Yanıma geldiğinde elinde uzun bir palto vardı." Bugün palto giydiğimi hatırlamıyordum." Dedim kahkaha atarak. İkimiz de oldukça sarhoştuk. "Benim paltom bu, motosikletle gideceğiz." Dedi o da gülerek. "Nereye gideceğiz?" diye sordum ama sorumu cevapsız bırakarak paltoyu elime tutuşturdu ve giymemi söyledi. Hayatımda ilk defa motosiklete binecektim ve bu şekilde olacağı aklımın ucuna gelmezdi. Topuklularımla zorlanarak da olsa arkasına atladım ve yola çıktık. O kadar hızlı kullanıyordu ki yaşamak ile ölmek arasındaki çizgiye hiç bu kadar yakın hissetmemiştim kendimi. Hem korkutucu hem de güzeldi. Tehlikeyle iç içe olmak hem iyi hem güzeldi.

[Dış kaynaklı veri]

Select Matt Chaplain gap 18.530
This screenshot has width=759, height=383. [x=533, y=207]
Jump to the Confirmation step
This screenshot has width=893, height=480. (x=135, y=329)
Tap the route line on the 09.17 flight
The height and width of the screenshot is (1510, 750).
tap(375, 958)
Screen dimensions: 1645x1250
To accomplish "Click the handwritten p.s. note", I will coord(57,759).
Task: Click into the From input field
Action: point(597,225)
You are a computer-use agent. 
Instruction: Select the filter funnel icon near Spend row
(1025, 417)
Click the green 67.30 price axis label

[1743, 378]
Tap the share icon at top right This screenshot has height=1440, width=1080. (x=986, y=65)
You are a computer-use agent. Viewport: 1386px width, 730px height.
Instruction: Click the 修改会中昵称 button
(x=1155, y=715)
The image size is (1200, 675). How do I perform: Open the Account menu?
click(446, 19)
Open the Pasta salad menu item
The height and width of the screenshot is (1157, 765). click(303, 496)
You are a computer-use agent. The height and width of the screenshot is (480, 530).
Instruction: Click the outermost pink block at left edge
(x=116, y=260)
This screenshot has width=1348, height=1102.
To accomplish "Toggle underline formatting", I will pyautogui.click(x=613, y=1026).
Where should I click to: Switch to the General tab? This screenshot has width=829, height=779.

Şehrin en lüks oteline geldik. Kolunu omzuma attı ve içeri doğru yürümeye başladık. Hayatımda gördüğüm en güzel lobiydi tartışmasız. Tavan otelin en üst katına kadardı ve aşağıya avizeler sarkıtılmıştı. Odalar otelin etrafında bir çember çizecek şekilde yerleştirilmişti. Yerde belki de dünyanın en pahalı mermerleri döşeliydi. Gecenin üçü olduğundan oldukça sessizdi. Yalnızca kısık sesli bir klasik müzik çalıyordu. Ben etrafı incelemeye dalmışken odamız ayarlanmıştı bile. Kol kola, sarhoşluktan gülmemeye ve dengemizi sağlamaya çalışarak odaya çıktık. En üst kattaydı oda. Kral dairesiydi. Bu adam bana ilkleri yaşatıyordu bu gece. Bu ilklerden ne kadar hoşnut olmam gerekir orası tartışılır. Odanın kapısı açıldığında ağzım açık kalakalmıştım. Boydan boya cam ve deniz manzarası olan köşenin önünde ahşap bir zemin üzerine konmuş ve önceden köpüklenmiş bir jakuzi, yanındaki sehpada şarap, peynir tabağı ve meyveler... Yatağın üzerindeki güller ne yazık ki beni güldürdü. Sonuçta bu odalar gelin-damat için hazırlanıyor, çalışanlar ne yapsın.
* * * * *
Ben elbisemin arkasını açmaya çalışırken henüz adını bilmediğim müşterim de tuvalete girmişti. Fermuarımla adeta savaşırken bana sinirli bir şekilde baktığını gördüm. Tuvaletten çıktığını bile fark etmemiştim. Elbisemin fermuarı takılmıştı ve bunda sinirlenecek bir şey yoktu. "Şey, takılmış da...". Dedim sakince. Homurdanarak yanıma geldi ve fermuarı kopararak elbiseyi yere fırlattı. Korkarak gülümsedim, ya ne yapacaktım? Beni öldürecekmiş gibi bakıp "Uzan." Dedi sadece. Ve ben de öyle yaptım.
ŞİMDİ OKUDUĞUN
Rossaline
RomanceRossaline adında bir hayat kadını her şey sıradan devam ederken Timur adında bir adamla tanışır. Bu adam ve Rossaline birbirlerinden çok etkilenir. Birlikte geçirdikleri bir gece Timur Rossaline'den hayatını anlatmasını ister. Hikaye bir hayat kadın...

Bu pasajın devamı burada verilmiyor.